#### Exercise directions:
Reproduce verbatim the items from the line with "Screenshot is 813x2576." to the line with "Ügyfélszolgálat (488, 927)", both included.
########
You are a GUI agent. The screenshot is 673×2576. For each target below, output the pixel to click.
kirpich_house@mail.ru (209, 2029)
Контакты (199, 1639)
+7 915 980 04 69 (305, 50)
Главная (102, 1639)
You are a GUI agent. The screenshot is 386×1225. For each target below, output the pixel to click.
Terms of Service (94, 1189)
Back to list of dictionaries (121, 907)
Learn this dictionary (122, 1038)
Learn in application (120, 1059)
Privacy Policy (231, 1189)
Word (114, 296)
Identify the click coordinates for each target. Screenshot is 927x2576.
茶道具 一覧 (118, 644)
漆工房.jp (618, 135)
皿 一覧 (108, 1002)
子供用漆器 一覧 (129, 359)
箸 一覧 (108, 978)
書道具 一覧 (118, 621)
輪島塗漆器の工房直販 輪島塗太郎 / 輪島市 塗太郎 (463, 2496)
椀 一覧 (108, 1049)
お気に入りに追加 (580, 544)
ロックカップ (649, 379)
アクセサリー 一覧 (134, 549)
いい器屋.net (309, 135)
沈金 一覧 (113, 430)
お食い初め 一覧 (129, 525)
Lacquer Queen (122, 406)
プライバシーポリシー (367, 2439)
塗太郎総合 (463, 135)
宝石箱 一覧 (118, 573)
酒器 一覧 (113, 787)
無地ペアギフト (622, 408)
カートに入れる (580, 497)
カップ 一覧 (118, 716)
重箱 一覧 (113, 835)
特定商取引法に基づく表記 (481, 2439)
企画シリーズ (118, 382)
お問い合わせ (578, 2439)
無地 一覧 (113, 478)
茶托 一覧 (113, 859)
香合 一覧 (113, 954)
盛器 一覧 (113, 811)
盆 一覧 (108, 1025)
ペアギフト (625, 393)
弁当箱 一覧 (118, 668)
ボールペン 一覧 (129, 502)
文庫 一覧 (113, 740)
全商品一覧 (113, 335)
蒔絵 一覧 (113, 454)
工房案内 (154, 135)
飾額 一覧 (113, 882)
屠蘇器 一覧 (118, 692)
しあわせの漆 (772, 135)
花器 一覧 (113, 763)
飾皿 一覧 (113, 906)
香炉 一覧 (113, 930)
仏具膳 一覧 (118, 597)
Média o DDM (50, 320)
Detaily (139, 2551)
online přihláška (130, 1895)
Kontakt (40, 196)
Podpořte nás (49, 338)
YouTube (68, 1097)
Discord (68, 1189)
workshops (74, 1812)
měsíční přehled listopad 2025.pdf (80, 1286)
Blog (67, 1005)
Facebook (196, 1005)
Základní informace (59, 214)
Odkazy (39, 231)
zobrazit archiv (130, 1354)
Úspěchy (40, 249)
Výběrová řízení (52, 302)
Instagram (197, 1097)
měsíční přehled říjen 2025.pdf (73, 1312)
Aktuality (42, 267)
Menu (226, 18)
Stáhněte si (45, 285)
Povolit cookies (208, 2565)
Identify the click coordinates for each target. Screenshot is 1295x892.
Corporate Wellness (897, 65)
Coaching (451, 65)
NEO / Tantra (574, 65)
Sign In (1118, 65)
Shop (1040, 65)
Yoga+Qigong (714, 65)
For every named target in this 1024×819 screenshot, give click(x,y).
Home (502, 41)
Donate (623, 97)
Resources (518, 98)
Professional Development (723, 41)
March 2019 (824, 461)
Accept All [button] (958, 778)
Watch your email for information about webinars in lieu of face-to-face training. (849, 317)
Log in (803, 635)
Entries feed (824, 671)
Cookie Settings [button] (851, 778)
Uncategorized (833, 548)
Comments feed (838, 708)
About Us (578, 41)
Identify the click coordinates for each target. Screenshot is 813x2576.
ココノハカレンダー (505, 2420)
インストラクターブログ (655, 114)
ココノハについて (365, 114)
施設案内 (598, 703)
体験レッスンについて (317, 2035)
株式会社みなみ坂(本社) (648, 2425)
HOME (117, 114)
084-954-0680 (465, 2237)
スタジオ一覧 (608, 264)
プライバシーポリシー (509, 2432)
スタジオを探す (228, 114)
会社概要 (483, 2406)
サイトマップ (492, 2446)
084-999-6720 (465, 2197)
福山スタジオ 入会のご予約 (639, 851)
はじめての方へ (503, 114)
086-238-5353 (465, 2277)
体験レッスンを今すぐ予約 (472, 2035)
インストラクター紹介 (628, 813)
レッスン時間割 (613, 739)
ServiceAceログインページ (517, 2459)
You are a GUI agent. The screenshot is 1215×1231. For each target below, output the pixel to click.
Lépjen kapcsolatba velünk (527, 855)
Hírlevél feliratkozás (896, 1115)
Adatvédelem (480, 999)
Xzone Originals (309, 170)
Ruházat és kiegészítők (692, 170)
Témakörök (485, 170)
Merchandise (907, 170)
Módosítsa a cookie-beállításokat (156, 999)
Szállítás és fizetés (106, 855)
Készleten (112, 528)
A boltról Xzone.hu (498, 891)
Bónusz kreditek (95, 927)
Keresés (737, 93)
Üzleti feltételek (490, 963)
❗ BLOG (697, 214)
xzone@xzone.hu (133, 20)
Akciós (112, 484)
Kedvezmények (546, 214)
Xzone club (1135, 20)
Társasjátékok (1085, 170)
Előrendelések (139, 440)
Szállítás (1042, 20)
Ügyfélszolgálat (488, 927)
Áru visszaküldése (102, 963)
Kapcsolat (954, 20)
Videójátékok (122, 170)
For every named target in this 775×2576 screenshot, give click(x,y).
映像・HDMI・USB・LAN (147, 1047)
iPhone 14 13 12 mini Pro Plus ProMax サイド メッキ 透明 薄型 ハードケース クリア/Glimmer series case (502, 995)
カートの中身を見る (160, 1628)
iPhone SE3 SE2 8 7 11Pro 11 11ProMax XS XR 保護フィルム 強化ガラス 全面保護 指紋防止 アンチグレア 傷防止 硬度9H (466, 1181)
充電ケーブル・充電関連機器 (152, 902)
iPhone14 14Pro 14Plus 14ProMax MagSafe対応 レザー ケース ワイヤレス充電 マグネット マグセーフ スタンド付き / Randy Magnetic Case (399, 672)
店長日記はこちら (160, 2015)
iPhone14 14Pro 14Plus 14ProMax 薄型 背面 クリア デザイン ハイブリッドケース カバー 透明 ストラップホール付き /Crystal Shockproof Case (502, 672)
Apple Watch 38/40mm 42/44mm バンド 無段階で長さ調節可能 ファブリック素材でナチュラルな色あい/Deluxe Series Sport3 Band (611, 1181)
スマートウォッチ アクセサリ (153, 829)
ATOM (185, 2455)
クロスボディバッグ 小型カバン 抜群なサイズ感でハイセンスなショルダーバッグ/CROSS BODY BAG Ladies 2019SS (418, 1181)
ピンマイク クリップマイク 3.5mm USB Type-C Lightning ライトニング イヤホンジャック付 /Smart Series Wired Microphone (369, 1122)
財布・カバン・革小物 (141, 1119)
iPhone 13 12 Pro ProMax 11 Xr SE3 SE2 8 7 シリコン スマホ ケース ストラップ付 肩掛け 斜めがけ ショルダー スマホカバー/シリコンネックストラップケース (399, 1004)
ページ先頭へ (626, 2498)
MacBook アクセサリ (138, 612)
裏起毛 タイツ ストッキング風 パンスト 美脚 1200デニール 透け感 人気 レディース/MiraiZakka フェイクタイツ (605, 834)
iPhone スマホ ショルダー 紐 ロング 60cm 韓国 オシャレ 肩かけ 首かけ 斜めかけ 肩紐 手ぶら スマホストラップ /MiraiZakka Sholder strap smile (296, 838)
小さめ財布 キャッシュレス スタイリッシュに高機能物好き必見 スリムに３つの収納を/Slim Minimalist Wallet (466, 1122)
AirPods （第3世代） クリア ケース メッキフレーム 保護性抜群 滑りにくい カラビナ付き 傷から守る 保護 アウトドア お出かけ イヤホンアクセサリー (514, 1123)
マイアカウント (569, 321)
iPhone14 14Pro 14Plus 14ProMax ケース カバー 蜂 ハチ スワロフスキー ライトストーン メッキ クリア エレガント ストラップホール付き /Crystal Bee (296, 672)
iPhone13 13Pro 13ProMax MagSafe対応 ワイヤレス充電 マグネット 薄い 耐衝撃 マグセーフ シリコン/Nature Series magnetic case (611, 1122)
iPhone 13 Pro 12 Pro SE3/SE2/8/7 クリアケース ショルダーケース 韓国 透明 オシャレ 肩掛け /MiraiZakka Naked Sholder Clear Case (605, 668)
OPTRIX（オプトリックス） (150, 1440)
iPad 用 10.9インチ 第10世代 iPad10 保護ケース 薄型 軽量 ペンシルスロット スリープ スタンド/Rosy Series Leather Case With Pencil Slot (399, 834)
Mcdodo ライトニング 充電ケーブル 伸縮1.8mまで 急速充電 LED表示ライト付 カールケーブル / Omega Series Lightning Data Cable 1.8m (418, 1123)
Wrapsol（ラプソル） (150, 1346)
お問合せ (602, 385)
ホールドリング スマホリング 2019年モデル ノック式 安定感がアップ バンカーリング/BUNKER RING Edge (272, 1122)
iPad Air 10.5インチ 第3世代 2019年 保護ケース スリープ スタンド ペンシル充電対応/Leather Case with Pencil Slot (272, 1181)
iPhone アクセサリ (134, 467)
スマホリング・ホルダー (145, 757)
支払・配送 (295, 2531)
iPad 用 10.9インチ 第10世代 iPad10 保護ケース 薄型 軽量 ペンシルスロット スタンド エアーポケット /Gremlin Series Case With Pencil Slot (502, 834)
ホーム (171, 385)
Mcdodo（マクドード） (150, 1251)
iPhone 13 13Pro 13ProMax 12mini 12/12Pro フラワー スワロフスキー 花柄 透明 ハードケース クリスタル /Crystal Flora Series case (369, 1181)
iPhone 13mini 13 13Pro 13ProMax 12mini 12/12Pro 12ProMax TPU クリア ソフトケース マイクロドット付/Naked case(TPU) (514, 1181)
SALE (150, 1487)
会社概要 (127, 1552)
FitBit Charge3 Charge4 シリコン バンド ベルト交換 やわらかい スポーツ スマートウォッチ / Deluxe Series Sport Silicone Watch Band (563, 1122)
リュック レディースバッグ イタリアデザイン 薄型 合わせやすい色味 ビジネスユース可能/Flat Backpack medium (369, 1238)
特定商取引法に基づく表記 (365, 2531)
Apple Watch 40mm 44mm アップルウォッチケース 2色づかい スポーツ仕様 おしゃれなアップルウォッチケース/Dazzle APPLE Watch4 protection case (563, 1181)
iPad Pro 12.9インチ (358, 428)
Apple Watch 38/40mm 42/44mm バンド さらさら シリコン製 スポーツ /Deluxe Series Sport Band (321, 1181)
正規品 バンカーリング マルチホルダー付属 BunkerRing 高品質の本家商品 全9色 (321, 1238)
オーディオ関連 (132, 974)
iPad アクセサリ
########
#### Written reply:
Identify the click coordinates for each target. Screenshot is 813x2576.
ココノハカレンダー (505, 2420)
インストラクターブログ (655, 114)
ココノハについて (365, 114)
施設案内 (598, 703)
体験レッスンについて (317, 2035)
株式会社みなみ坂(本社) (648, 2425)
HOME (117, 114)
084-954-0680 (465, 2237)
スタジオ一覧 (608, 264)
プライバシーポリシー (509, 2432)
スタジオを探す (228, 114)
会社概要 (483, 2406)
サイトマップ (492, 2446)
084-999-6720 (465, 2197)
福山スタジオ 入会のご予約 (639, 851)
はじめての方へ (503, 114)
086-238-5353 (465, 2277)
体験レッスンを今すぐ予約 (472, 2035)
インストラクター紹介 (628, 813)
レッスン時間割 (613, 739)
ServiceAceログインページ (517, 2459)
You are a GUI agent. The screenshot is 1215×1231. For each target below, output the pixel to click.
Lépjen kapcsolatba velünk (527, 855)
Hírlevél feliratkozás (896, 1115)
Adatvédelem (480, 999)
Xzone Originals (309, 170)
Ruházat és kiegészítők (692, 170)
Témakörök (485, 170)
Merchandise (907, 170)
Módosítsa a cookie-beállításokat (156, 999)
Szállítás és fizetés (106, 855)
Készleten (112, 528)
A boltról Xzone.hu (498, 891)
Bónusz kreditek (95, 927)
Keresés (737, 93)
Üzleti feltételek (490, 963)
❗ BLOG (697, 214)
xzone@xzone.hu (133, 20)
Akciós (112, 484)
Kedvezmények (546, 214)
Xzone club (1135, 20)
Társasjátékok (1085, 170)
Előrendelések (139, 440)
Szállítás (1042, 20)
Ügyfélszolgálat (488, 927)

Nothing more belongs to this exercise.